El re-registro cambia el panorama de Ag-Chem

En un esfuerzo por eliminar las sustancias químicas más antiguas y menos respetuosas con el medio ambiente. y centrados en productos modernos, tres de los mercados más desarrollados del mundo –la UE, EE.UU. y Japón– emprendieron programas para volver a registrar plaguicidas del pasado basados en estándares científicos modernos. La Ley de Protección de la Calidad de los Alimentos de los EE. UU. (FQPA), el proyecto de reinscripción de Japón y el EC 91-414 de la UE afectaron una serie de productos disponibles para los agricultores y limitaron sus opciones en lo que respecta a los programas de protección de cultivos.

El resultado final ha sido un nuevo énfasis en las químicas más suaves y una mayor seguridad para la salud y el medio ambiente, pero no fue una transición fácil para muchos en la industria.
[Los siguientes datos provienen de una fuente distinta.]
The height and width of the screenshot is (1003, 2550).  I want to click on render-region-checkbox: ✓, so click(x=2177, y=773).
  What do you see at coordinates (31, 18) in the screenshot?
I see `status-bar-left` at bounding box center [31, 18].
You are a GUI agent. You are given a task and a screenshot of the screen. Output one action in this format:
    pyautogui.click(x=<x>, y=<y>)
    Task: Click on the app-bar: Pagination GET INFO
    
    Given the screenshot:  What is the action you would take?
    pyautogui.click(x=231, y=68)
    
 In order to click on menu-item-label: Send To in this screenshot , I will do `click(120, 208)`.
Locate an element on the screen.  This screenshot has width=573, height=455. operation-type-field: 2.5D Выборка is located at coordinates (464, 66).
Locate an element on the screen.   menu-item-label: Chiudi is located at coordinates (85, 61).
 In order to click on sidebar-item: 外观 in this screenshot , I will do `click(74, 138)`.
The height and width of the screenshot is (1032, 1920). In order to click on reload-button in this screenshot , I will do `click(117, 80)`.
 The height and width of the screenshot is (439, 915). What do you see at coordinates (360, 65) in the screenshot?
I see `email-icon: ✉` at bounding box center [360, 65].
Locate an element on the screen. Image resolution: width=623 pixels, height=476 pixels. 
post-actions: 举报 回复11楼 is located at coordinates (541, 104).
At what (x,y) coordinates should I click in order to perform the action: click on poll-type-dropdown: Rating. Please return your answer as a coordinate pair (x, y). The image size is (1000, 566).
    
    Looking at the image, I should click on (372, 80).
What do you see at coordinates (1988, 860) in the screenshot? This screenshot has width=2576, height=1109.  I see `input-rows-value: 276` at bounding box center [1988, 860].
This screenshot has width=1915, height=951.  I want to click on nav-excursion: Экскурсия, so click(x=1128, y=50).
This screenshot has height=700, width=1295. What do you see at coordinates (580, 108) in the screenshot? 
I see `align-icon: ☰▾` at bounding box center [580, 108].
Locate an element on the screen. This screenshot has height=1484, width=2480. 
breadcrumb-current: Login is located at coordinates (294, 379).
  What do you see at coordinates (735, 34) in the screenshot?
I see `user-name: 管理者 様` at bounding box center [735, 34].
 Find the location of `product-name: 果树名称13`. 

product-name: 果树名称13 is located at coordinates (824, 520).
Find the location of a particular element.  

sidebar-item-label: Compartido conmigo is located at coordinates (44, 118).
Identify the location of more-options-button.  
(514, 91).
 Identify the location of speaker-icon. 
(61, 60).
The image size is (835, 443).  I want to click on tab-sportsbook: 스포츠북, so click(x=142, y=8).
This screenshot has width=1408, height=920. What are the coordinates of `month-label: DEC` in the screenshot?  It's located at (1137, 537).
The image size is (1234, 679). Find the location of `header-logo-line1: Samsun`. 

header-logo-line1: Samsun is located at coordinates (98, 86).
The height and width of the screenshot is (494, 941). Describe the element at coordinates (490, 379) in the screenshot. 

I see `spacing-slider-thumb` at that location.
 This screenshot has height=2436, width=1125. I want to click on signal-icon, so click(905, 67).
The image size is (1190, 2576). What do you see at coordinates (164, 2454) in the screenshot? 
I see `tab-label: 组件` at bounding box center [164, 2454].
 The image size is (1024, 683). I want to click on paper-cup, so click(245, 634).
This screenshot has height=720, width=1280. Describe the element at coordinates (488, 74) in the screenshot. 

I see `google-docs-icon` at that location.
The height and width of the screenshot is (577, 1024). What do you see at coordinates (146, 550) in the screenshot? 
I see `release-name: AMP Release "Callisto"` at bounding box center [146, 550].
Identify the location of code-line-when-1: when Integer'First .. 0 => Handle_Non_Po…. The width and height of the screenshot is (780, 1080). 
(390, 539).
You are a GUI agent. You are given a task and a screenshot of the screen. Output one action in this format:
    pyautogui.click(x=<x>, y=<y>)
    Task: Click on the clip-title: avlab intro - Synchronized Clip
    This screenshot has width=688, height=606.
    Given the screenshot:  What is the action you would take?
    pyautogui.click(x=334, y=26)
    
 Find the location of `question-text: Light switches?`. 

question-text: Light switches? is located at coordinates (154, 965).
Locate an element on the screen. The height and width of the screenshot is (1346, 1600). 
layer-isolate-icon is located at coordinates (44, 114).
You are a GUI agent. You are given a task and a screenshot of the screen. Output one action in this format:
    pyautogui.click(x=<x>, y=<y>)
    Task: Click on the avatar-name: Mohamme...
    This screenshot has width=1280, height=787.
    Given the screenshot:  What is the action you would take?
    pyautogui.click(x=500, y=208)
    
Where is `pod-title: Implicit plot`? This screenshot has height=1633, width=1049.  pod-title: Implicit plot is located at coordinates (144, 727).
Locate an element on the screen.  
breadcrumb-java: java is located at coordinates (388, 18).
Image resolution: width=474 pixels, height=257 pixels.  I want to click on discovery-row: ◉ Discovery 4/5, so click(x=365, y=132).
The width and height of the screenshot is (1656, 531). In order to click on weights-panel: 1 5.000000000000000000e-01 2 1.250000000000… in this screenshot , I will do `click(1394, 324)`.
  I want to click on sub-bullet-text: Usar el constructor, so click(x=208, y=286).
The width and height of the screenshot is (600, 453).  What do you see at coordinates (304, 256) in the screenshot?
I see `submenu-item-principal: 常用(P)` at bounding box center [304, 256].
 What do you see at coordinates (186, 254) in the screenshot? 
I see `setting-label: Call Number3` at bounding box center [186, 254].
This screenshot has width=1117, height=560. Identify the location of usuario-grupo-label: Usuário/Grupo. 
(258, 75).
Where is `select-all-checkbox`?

Uno de los problemas de la reinscripción, particularmente bajo el 91-414 de la UE, fue el costo asociado con la defensa de un producto. Los fabricantes más pequeños de productos posteriores a la patente que debían volver a registrarse en algunos casos no han tenido el capital financiero para pagar para que se vuelva a probar el producto químico. En muchos casos, la empresa que originalmente llevó el producto al mercado ya tenía alternativas más modernas o simplemente no creía que defender la molécula proporcionaría suficiente retorno de la inversión para justificar el costo. Según algunos analistas, esto solo ha servido para limitar la capacidad del agricultor para elegir un producto más antiguo y menos costoso que no presente riesgos ambientales o para la salud. En cualquier caso, el resultado ha provocado cambios no solo para los agricultores, sino también para los fabricantes básicos, los formuladores y los comerciantes que han visto sus negocios químicos despojados de varias moléculas.